Mr Blair said anyone responsible for abuse would be punished
At his weekly question time, he insisted ministers had not been slow to act on the claims from the Red Cross and Amnesty International.
But he accepted the past few days had been "immensely damaging".
Tory leader Michael Howard questioned why ministers had not seen until this week February's Red Cross report featuring "devastating" allegations.
As he tried to raise the pressure on the government, Mr Howard said: "A devastating Red Cross report is presented to the government in February, the armed forces minister says he has never seen it.
"The defence secretary says he wouldn't have expected to see it, the foreign secretary says he should have seen it, but didn't and the prime minister says he knew nothing about it.
"How can the people of this country have confidence in this prime minister and his government?"
Liberal Democrat leader Charles Kennedy asked what action had been taken as a result of the Red Cross reports in the past year.
Mr Blair insisted the organisation had found conditions at British-run facilities were now "fairly good".
The prime minister also paid tribute to the "vast majority" of British troops for the "superb job" they were doing in Iraq.
Mr Blair said allegations in the February Red Cross report had not been passed to ministers earlier because they were already being probed.

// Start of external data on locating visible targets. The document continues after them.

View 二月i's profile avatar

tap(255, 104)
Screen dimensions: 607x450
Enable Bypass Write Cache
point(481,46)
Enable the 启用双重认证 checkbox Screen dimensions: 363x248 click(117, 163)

He argued there was no evidence of systematic abuse by British soldiers - saying the Daily Mirror pictures of apparent mistreatment of Iraqis by UK soldiers were "almost certainly fake".
And later, speaking in Downing Street, he said he had become "very angry" on behalf of troops because of all the allegations "swirling around".

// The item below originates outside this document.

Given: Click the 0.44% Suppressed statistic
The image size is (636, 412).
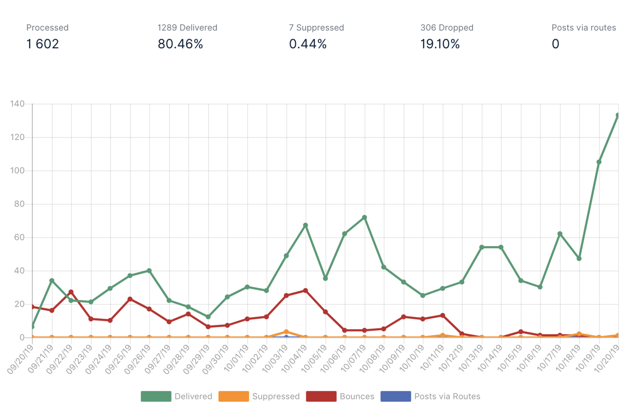Looking at the screenshot, I should (x=308, y=44).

The newspaper later issued a statement calling on Mr Blair to produce conclusive evidence that the pictures were fakes, if that's what he thought.
Two reports emerged this week from human rights groups: the Red Cross concerns about Iraqi prisoners, and an Amnesty International report about civilian casualties.

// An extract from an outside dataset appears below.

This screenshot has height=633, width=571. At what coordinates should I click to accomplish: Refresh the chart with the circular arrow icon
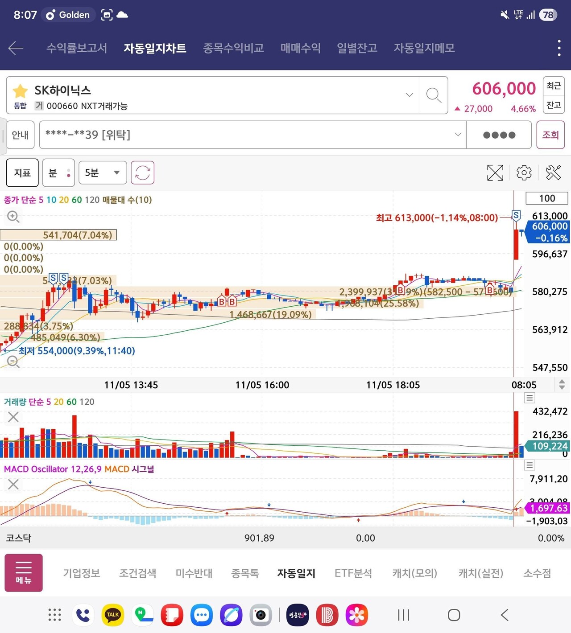(x=142, y=173)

Mr Blair said that 33 cases of deaths of civilians in Iraq had been probed and there was no case to answer on 15. Decision on action over six more would be announced shortly.
He added: "Any abuse by any coalition forces is completely unacceptable.
What is not true is that allegations were made and nothing happened in respect
The Conservatives are also pressing ministers to end confusion about whether Britain's then special representative to Iraq, Sir Jeremy Greenstock, saw the Red Cross report in February.
Downing Street initially suggested he had but later said the report had been handed to Sir Jeremy's legal advisers and not read by the diplomat himself.
BBC correspondents say some ministers privately fear Britain is being tainted by the behaviour of some American troops.
Former Labour chief whip Derek Foster, who backed military action in Iraq, told BBC Five Live many backbenchers were "uneasy about the perceived closeness of the relationship with the United States".
Mr Foster said problems in Iraq were doing the party damage.
Earlier the beheading of American Nick Berg was condemned as a "barbaric act" by Downing Street.
Mr Berg was murdered apparently in revenge for the mistreatment of Iraqi prisoners in the hands of US soldiers.
"There is no justification for this kind of act in a civilised world," Mr Blair's spokesman said.
The Bush administration has vowed to catch the killers of Mr Berg, who filmed themselves cutting off his head after seizing him in Iraq.
There has been widespread revulsion in America after a video of his killing was shown on an Arabic-language website
Former Archbishop of Canterbury Lord Carey condemned the beheading as "barbaric".
He also described as "shameful" the abuse of Iraqi prisoners.
"It's cruel, it's horrible... it can so easily lead into direct violence as that decapitation has done," He told BBC Radio 4's Today programme.